- Born: James Merriman Jackson July 25, 1910 Indianapolis, Indiana, U.S.
- Died: November 25, 1984 (aged 74) Desert Hot Springs, California, U.S.

Champ Car career
- 6 races run over 7 years
- Best finish: 7th (1946)
- First race: 1946 Indianapolis 500 (Indianapolis)
- Last race: 1951 Pikes Peak Hill Climb (Pikes Peak)
| Wins | Podiums | Poles |
| 0 | 1 | 0 |

Formula One World Championship career
- Active years: 1950, 1952, 1954
- Teams: Kurtis Kraft
- Entries: 3 (2 starts)
- Championships: 0
- Wins: 0
- Podiums: 0
- Career points: 0
- Pole positions: 0
- Fastest laps: 0
- First entry: 1950 Indianapolis 500
- Last entry: 1954 Indianapolis 500

= Jimmy Jackson (racing driver) =

American racing driver (1910–1984)

James Merriman Jackson (July 25, 1910 – November 25, 1984) was an American racing driver.

== World Drivers' Championship career ==

The AAA/USAC-sanctioned Indianapolis 500 was included in the FIA World Drivers' Championship from 1950 through 1960. Drivers competing at Indianapolis during those years were credited with World Drivers' Championship participation, and were eligible to score WDC points alongside those which they may have scored towards the AAA/USAC National Championship.

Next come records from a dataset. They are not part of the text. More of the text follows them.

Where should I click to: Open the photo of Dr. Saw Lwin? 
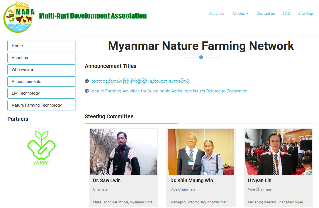click(123, 152)
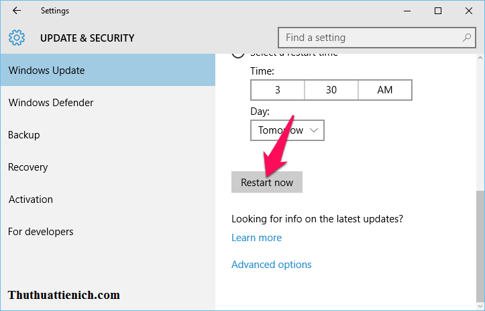Open the Recovery settings page

28,167
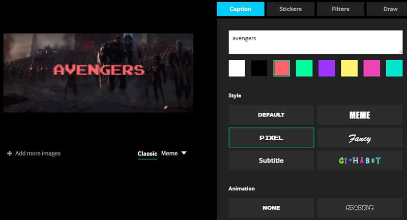Choose the black color swatch

(x=259, y=68)
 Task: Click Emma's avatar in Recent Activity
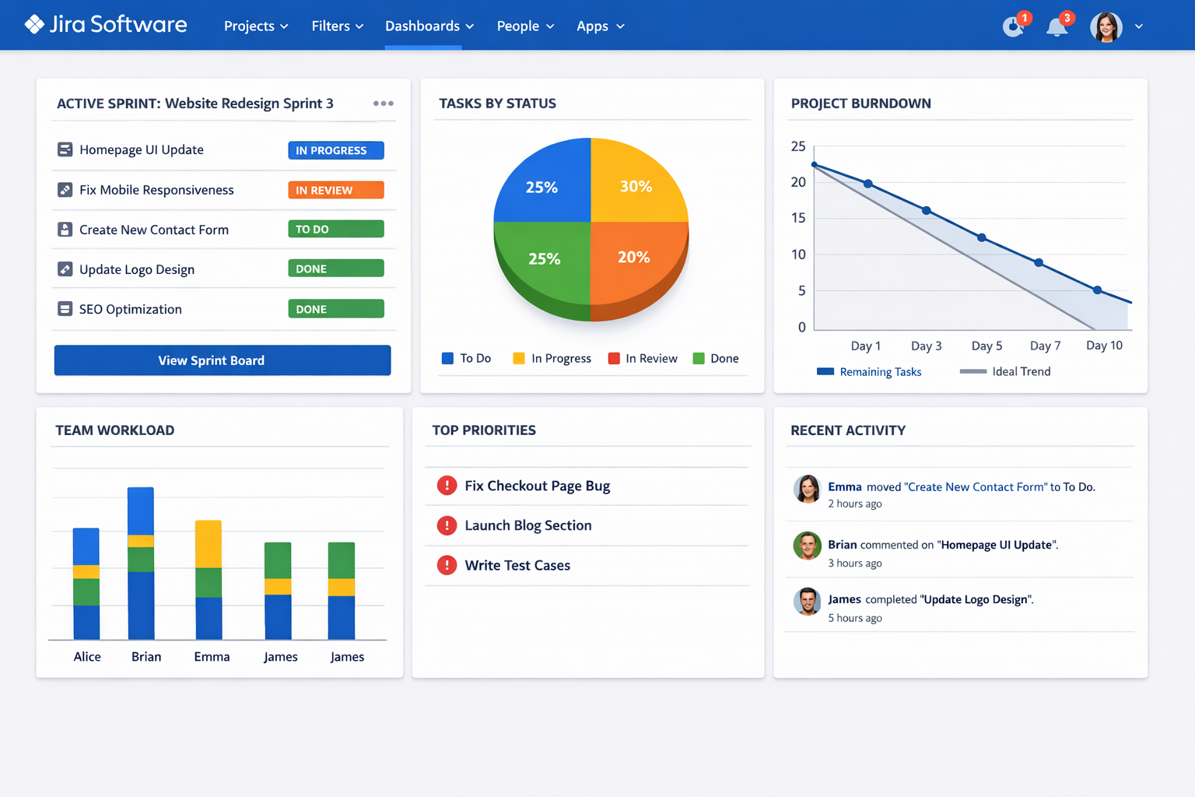coord(807,490)

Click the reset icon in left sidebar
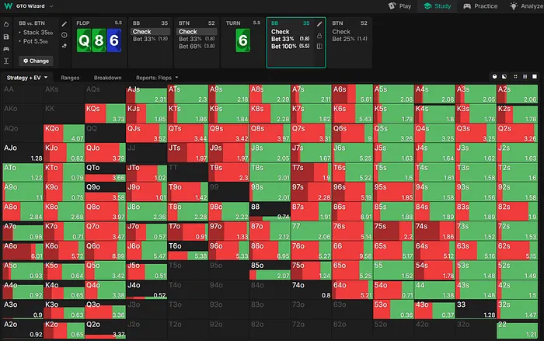coord(6,24)
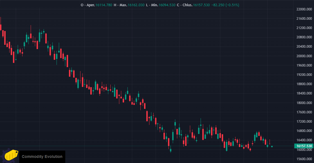Click the first red candle at chart start
Viewport: 314px width, 163px height.
pos(1,27)

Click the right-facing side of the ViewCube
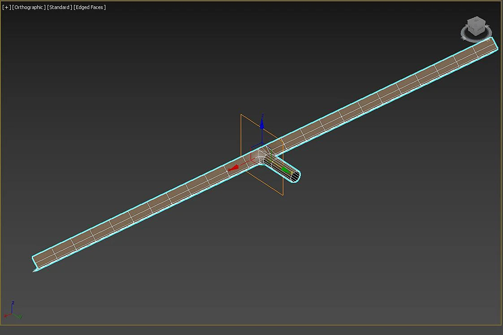pos(481,29)
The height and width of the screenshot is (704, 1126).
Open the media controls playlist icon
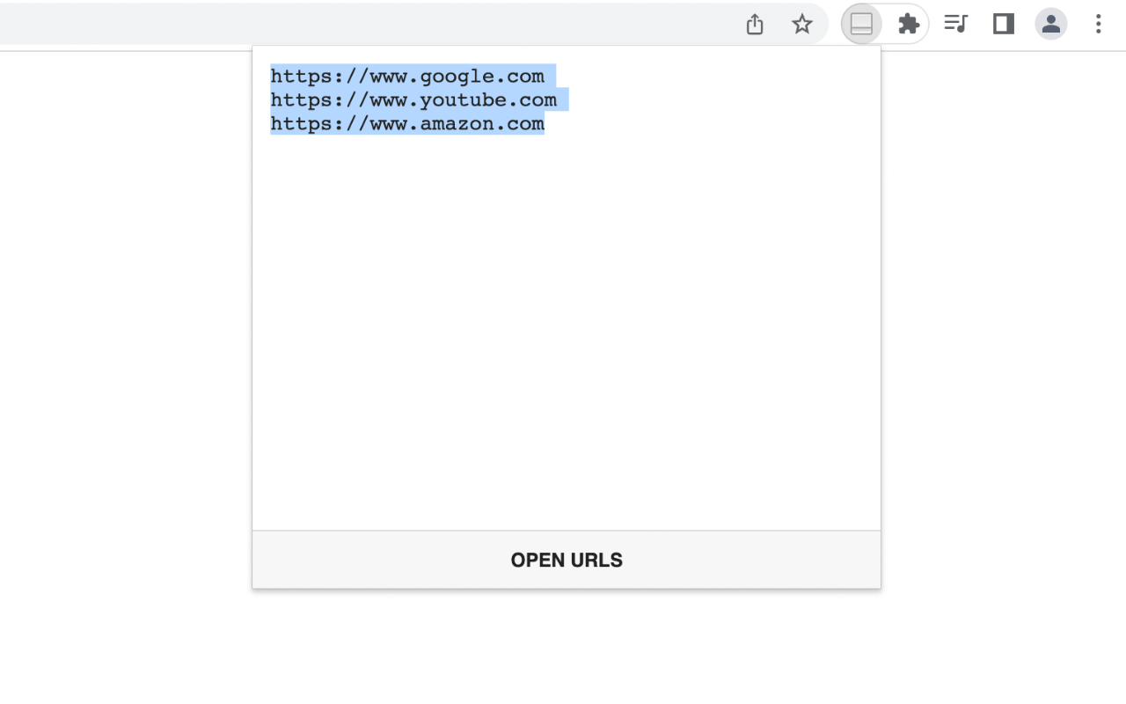955,24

Jackson participated in two World Drivers' Championship races at Indianapolis. His best finish was 15th place, and he scored no World Drivers' Championship points.

== Motorsports career results ==

=== Indianapolis 500 results ===

| Year | Car | Start | Qual | Rank | Finish | Laps | Led | Retired |
|---|---|---|---|---|---|---|---|---|
| 1946 | 61 | 5 | 120.257 | 24 | 2 | 200 | 5 | Running |
| 1947 | 7 | 10 | 122.266 | 11 | 5 | 200 | 0 | Running |
| 1948 | 61 | 4 | 127.510 | 7 | 10 | 193 | 0 | Spindle |
| 1949 | 61 | 7 | 128.023 | 15 | 6 | 200 | 0 | Running |
| 1950 | 61 | 32 | 129.208 | 33 | 29 | 52 | 0 | Supercharger |
| 1954* | 16 | - | - | - | 15 | 57/196 | 0 | Running |
| Totals |  |  |  |  |  | 845 | 5 |  |

| Starts | 5 |
| Poles | 0 |
| Front Row | 0 |
| Wins | 0 |
| Top 5 | 2 |
| Top 10 | 4 |
| Retired | 2 |

- shared drive with Duane Carter

==Personal life==
Jackson was a graduate of Arsenal Technical High School. He painted his 1946 Indianapolis 500 entry green, as gesture to the school's colors, and finished second. This despite a superstition against painting race cars green at Indianapolis.